(Records for locating described items)
◆ ◆ ◆ ◆ ◆ ◆ ◆

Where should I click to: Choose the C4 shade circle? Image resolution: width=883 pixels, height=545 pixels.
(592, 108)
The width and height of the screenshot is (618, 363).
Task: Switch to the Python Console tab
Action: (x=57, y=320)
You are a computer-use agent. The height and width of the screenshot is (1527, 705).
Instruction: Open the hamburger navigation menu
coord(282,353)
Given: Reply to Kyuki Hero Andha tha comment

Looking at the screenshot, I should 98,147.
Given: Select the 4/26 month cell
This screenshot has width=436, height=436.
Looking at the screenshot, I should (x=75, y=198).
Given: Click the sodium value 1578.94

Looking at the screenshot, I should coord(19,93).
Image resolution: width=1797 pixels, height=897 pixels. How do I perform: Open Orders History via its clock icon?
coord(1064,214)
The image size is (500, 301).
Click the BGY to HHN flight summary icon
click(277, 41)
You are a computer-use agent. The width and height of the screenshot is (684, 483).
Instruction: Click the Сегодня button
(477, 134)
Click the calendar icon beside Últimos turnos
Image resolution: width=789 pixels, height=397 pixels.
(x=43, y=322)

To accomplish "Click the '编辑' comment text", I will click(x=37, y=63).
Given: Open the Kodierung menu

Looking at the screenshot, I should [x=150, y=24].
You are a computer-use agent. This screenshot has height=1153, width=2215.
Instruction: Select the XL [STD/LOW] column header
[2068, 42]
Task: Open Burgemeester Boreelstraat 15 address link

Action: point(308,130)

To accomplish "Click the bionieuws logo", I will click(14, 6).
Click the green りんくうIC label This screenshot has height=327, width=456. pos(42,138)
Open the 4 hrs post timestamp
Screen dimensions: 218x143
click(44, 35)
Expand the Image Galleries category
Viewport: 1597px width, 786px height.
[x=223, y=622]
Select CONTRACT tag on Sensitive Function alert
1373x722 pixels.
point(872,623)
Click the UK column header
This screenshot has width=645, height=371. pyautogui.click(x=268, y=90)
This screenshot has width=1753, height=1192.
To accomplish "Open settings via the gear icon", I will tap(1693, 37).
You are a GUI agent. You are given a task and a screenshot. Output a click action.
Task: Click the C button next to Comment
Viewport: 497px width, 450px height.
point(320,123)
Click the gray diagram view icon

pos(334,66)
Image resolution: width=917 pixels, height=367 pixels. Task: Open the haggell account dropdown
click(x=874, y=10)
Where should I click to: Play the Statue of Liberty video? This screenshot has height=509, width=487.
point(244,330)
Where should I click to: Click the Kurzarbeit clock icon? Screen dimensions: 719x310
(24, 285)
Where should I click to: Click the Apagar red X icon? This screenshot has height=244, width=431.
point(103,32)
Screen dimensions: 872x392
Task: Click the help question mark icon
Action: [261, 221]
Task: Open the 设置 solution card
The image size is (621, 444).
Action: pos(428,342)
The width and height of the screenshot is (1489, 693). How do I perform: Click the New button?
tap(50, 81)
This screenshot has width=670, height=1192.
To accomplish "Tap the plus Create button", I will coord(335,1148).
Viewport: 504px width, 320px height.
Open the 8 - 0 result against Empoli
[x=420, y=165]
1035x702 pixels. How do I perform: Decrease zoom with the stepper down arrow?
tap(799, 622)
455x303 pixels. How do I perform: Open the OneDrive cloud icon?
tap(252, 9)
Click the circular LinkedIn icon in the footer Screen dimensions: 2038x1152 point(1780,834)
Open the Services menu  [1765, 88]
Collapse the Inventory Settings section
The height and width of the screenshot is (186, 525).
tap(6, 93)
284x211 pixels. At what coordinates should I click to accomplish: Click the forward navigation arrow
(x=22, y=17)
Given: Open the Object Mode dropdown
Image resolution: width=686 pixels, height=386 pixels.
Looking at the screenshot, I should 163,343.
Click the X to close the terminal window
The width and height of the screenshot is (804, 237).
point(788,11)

◆ ◆ ◆ ◆ ◆ ◆ ◆

• [DESCRIPTION OF THE TASK]: Rewrite all of the lines above, changing every "computer-use agent" to "screen-control agent" and leaving everything else unchanged.

• [ANSWER TO THIS PROBLEM]:
Where should I click to: Choose the C4 shade circle? Image resolution: width=883 pixels, height=545 pixels.
(592, 108)
The width and height of the screenshot is (618, 363).
Task: Switch to the Python Console tab
Action: (x=57, y=320)
You are a screen-control agent. The height and width of the screenshot is (1527, 705).
Instruction: Open the hamburger navigation menu
coord(282,353)
Given: Reply to Kyuki Hero Andha tha comment

Looking at the screenshot, I should 98,147.
Given: Select the 4/26 month cell
This screenshot has width=436, height=436.
Looking at the screenshot, I should (x=75, y=198).
Given: Click the sodium value 1578.94

Looking at the screenshot, I should coord(19,93).
Image resolution: width=1797 pixels, height=897 pixels. How do I perform: Open Orders History via its clock icon?
coord(1064,214)
The image size is (500, 301).
Click the BGY to HHN flight summary icon
click(277, 41)
You are a screen-control agent. The width and height of the screenshot is (684, 483).
Instruction: Click the Сегодня button
(477, 134)
Click the calendar icon beside Últimos turnos
Image resolution: width=789 pixels, height=397 pixels.
(x=43, y=322)

To accomplish "Click the '编辑' comment text", I will click(x=37, y=63).
Given: Open the Kodierung menu

Looking at the screenshot, I should [x=150, y=24].
You are a screen-control agent. This screenshot has height=1153, width=2215.
Instruction: Select the XL [STD/LOW] column header
[2068, 42]
Task: Open Burgemeester Boreelstraat 15 address link

Action: point(308,130)

To accomplish "Click the bionieuws logo", I will click(14, 6).
Click the green りんくうIC label This screenshot has height=327, width=456. pos(42,138)
Open the 4 hrs post timestamp
Screen dimensions: 218x143
click(44, 35)
Expand the Image Galleries category
Viewport: 1597px width, 786px height.
[x=223, y=622]
Select CONTRACT tag on Sensitive Function alert
1373x722 pixels.
point(872,623)
Click the UK column header
This screenshot has width=645, height=371. pyautogui.click(x=268, y=90)
This screenshot has width=1753, height=1192.
To accomplish "Open settings via the gear icon", I will tap(1693, 37).
You are a GUI agent. You are given a task and a screenshot. Output a click action.
Task: Click the C button next to Comment
Viewport: 497px width, 450px height.
point(320,123)
Click the gray diagram view icon

pos(334,66)
Image resolution: width=917 pixels, height=367 pixels. Task: Open the haggell account dropdown
click(x=874, y=10)
Where should I click to: Play the Statue of Liberty video? This screenshot has height=509, width=487.
point(244,330)
Where should I click to: Click the Kurzarbeit clock icon? Screen dimensions: 719x310
(24, 285)
Where should I click to: Click the Apagar red X icon? This screenshot has height=244, width=431.
point(103,32)
Screen dimensions: 872x392
Task: Click the help question mark icon
Action: [261, 221]
Task: Open the 设置 solution card
The image size is (621, 444).
Action: pos(428,342)
The width and height of the screenshot is (1489, 693). How do I perform: Click the New button?
tap(50, 81)
This screenshot has width=670, height=1192.
To accomplish "Tap the plus Create button", I will coord(335,1148).
Viewport: 504px width, 320px height.
Open the 8 - 0 result against Empoli
[x=420, y=165]
1035x702 pixels. How do I perform: Decrease zoom with the stepper down arrow?
tap(799, 622)
455x303 pixels. How do I perform: Open the OneDrive cloud icon?
tap(252, 9)
Click the circular LinkedIn icon in the footer Screen dimensions: 2038x1152 point(1780,834)
Open the Services menu  [1765, 88]
Collapse the Inventory Settings section
The height and width of the screenshot is (186, 525).
tap(6, 93)
284x211 pixels. At what coordinates should I click to accomplish: Click the forward navigation arrow
(x=22, y=17)
Given: Open the Object Mode dropdown
Image resolution: width=686 pixels, height=386 pixels.
Looking at the screenshot, I should 163,343.
Click the X to close the terminal window
The width and height of the screenshot is (804, 237).
point(788,11)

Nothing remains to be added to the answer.